I have heard it said that old pros can still raise their level, defying whatever post-career dip in fitness they’ve allowed themselves, to ride at something like full pelt based solely on muscle memory. I understand that to mean two things. First, they know what the pedal stroke should feel like. Their bodies know when to stand and when to sit. They intuit the rhythm of a ride, and they can match it. Second, they know how it feels to go fast, and though the engine might not be finely tuned anymore, it has in it the memory of speed and acceptance of whatever strain that causes, and they are comfortable at whatever number of revolutions per second is required to perform on the day.

Muscle memory is a form of procedural memory that involves consolidating a specific motor task into memory through repetition, which has been used synonymously with motor learning. When a movement is repeated over time, the brain creates a long-term muscle memory for that task, eventually allowing it to be performed with little to no conscious effort. 


It’s funny the things my muscles remember and the things they readily forget.

I can swoop gracefully up out of the saddle at just the right point in the pedal stroke, at just the right place on the incline, to maximize my upward trajectory and maintain momentum. This is a perception of the subtle shift in power, and the execution of a movement with a shape that curves parabolically around a central axis.

I cannot, for the life of me however, recall how to keep my legs rotating in (at least rough) circles, once the beautiful crest of that momentum is reached and gravity takes over. My legs go wooden. My back arches in a way that’s unhelpful. Everything falls apart.

Equally unhelpful is my muscle memory of what it should feel like to ride, i.e. how fast the air should be moving over my body, how quickly the scenery should be passing me by. I find a disconnect there, where the aforementioned wooden legs will not achieve the recollected air flow or scenery passage. What fresh hell is this? Did I get on the local train, not the express? Is this what they call euphoric recall?
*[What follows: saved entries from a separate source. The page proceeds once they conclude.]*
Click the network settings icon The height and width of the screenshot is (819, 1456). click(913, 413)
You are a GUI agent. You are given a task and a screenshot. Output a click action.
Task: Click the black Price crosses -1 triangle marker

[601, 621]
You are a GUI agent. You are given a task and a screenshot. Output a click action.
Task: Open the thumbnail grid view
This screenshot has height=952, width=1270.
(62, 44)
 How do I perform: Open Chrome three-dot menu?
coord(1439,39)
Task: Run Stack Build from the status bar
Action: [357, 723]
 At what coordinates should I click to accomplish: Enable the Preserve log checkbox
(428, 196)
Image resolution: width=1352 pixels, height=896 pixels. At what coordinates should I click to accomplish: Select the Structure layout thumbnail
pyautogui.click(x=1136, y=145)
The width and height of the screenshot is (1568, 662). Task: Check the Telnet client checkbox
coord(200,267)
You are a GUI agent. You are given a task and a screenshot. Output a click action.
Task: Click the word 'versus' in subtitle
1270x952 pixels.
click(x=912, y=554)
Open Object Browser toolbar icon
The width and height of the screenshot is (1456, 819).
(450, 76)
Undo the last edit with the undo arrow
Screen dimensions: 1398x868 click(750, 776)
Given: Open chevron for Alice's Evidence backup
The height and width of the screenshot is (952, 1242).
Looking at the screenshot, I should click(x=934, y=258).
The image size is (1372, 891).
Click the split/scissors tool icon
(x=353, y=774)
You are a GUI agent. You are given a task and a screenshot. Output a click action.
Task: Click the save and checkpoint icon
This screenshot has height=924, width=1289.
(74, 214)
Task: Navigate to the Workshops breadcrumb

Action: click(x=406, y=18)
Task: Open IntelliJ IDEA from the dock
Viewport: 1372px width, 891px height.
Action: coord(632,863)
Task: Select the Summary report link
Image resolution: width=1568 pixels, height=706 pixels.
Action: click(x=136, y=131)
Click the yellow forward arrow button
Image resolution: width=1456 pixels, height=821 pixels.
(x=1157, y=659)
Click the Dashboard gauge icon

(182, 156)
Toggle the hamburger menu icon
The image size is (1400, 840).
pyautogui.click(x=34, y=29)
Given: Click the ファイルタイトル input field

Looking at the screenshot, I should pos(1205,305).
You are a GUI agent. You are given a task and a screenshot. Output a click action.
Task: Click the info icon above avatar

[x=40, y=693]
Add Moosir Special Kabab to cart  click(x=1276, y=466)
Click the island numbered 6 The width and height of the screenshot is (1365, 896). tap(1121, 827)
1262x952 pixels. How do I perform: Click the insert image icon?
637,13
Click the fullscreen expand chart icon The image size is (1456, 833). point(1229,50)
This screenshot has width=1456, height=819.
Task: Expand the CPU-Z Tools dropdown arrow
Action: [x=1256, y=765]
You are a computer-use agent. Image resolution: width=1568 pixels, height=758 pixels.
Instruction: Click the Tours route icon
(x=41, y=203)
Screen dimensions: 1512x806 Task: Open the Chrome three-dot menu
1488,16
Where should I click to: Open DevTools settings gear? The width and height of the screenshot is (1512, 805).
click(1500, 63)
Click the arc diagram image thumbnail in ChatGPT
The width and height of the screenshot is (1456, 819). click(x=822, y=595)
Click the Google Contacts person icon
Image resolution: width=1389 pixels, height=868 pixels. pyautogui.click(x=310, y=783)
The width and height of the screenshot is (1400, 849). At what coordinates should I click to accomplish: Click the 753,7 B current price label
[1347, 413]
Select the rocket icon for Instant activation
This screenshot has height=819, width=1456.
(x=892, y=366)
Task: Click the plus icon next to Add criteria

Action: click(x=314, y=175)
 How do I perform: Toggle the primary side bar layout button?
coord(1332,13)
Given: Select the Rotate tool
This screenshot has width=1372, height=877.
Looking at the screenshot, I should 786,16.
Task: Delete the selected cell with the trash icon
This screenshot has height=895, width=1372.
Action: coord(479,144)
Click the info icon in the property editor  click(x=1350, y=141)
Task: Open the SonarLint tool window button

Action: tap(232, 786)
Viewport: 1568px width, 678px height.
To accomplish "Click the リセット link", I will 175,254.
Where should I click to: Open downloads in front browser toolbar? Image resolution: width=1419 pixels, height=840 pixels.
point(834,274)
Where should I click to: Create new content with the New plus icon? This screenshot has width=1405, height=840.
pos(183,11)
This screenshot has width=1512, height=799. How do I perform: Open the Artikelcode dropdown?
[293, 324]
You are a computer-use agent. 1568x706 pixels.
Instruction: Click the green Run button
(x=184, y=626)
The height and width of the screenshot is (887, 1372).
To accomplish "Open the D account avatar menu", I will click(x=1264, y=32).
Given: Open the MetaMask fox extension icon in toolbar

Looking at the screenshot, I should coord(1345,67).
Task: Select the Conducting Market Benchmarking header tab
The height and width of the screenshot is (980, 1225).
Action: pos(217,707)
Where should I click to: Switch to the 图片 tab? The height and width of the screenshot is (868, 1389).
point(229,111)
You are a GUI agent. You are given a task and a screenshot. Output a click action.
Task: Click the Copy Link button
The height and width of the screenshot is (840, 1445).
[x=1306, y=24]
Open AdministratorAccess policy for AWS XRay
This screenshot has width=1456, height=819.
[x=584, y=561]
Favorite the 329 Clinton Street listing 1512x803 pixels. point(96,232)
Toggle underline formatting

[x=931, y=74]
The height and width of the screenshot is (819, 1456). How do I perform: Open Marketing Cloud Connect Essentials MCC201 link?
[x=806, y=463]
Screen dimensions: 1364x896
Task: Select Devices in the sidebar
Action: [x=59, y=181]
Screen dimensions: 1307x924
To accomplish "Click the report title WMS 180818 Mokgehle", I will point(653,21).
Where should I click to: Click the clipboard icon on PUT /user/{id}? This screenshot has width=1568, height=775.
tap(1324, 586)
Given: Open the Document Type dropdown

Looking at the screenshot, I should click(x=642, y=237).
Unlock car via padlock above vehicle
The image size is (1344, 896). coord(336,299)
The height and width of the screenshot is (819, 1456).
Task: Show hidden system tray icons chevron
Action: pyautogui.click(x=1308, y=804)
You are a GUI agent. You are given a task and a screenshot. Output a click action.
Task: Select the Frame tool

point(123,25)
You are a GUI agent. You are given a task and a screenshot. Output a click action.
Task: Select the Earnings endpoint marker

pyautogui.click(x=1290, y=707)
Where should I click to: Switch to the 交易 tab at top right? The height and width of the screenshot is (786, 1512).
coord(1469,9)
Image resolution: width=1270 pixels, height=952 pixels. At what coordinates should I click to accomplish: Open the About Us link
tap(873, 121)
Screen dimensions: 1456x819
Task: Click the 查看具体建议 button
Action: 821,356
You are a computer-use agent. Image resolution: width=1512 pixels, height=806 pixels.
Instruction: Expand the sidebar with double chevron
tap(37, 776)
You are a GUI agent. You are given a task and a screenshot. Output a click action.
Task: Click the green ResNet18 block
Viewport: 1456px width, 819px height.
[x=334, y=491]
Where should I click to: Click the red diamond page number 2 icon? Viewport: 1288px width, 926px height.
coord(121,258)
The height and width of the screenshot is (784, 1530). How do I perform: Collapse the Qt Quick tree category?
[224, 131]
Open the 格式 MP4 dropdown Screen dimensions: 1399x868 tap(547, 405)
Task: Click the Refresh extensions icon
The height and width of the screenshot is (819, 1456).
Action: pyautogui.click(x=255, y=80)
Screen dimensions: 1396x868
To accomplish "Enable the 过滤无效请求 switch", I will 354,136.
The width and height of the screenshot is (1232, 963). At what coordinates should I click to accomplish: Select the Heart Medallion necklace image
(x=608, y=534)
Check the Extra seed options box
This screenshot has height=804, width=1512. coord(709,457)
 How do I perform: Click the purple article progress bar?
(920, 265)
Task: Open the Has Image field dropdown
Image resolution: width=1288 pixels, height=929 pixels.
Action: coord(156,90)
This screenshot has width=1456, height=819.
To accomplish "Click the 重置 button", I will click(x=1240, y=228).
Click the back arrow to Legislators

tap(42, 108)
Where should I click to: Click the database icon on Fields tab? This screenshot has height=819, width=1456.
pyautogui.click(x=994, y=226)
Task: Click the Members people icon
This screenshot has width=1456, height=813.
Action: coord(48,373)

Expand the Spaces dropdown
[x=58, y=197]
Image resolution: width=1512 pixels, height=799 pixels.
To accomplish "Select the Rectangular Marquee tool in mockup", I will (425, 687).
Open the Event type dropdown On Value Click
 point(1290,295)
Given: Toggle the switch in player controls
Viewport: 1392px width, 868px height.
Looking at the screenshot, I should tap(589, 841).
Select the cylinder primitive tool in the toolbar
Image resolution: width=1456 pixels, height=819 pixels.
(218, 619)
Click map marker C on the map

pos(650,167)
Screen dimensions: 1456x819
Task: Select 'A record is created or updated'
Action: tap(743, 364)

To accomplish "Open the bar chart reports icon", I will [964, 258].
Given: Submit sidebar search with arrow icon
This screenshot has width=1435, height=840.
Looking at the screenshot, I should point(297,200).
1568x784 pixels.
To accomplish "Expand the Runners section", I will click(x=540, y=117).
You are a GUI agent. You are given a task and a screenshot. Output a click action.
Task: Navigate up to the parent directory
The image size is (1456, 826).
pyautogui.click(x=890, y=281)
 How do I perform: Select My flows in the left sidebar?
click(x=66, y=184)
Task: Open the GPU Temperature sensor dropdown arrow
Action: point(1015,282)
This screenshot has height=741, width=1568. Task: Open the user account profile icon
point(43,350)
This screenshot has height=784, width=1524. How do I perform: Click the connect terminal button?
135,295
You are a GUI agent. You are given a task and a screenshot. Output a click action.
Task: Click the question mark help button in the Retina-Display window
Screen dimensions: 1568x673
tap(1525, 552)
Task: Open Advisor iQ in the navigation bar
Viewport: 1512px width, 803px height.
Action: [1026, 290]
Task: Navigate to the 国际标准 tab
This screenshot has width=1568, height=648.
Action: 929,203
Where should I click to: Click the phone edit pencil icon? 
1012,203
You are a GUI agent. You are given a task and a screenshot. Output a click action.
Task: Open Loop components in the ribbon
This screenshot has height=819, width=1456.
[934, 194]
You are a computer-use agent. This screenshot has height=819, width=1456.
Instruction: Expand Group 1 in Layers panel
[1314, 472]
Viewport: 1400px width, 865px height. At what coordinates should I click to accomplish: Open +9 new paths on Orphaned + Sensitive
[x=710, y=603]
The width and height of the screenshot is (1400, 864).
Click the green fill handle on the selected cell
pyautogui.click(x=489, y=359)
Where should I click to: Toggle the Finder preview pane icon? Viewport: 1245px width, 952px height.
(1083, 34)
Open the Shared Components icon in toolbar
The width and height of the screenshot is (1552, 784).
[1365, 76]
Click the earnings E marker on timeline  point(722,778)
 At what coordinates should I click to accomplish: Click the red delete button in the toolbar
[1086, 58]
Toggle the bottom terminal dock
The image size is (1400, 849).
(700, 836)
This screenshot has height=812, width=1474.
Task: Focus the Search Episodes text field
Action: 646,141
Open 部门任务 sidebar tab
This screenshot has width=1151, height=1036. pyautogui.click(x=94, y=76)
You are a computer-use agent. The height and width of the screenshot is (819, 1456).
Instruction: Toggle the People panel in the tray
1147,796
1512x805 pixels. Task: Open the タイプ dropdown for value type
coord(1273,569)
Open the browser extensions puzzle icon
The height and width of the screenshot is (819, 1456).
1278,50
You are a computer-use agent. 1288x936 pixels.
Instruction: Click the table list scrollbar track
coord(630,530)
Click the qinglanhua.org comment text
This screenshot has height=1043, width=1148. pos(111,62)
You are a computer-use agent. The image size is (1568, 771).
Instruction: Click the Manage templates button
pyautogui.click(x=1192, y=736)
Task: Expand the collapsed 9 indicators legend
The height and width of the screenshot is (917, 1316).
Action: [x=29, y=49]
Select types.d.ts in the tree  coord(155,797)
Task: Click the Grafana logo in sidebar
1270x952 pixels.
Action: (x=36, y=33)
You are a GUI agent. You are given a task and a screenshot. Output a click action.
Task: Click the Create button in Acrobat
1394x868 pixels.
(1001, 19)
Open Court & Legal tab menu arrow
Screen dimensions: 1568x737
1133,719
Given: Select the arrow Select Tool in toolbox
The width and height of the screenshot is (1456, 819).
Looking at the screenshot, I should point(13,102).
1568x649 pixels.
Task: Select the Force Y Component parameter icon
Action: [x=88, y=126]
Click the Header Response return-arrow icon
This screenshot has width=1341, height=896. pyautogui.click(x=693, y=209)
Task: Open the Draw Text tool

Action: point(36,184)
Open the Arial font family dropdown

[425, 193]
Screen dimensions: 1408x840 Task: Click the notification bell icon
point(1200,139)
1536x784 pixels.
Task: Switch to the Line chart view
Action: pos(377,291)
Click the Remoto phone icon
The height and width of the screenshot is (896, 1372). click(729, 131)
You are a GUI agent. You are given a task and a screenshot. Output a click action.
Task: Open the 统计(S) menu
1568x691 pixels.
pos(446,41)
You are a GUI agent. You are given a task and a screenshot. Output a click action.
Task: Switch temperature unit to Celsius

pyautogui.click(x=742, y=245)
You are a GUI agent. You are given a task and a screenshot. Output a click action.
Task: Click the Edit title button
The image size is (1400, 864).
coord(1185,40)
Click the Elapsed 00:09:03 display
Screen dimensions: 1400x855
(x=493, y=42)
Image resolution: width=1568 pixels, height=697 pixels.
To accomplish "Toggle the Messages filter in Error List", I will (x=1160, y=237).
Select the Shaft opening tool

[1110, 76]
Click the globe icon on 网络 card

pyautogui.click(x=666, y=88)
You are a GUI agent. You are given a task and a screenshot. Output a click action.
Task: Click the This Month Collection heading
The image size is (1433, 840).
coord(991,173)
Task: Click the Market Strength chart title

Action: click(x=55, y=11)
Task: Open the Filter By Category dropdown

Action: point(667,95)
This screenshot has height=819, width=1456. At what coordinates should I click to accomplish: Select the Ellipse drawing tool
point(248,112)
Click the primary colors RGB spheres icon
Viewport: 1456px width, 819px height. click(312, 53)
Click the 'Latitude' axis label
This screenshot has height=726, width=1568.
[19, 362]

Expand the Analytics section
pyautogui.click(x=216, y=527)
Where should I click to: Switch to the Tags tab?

We were all faster once, as I recall.

I am grateful to have the basics. I know what riding a bike should look like. I know it in my body, so that I can make the appropriate shapes without much thought. But unlike the old pros, my body won’t do the dance without the base miles to support it. And of course, another thing I have memorized is the shape of the sofa, the spot at the end, under the window, where one pillow fits into the small of my back, and the squared off arm is the perfect width to hold a cup of warm coffee.

Join the conversation
  1. khal spencer says

    My muscles remember when I used to be able to ride fast. They also remember that it is a thing of the past.

  2. TominAlbany says

    My muscles remember that fast was never a thing on an absolute basis. They also remember that I’m not stopping until I’m done.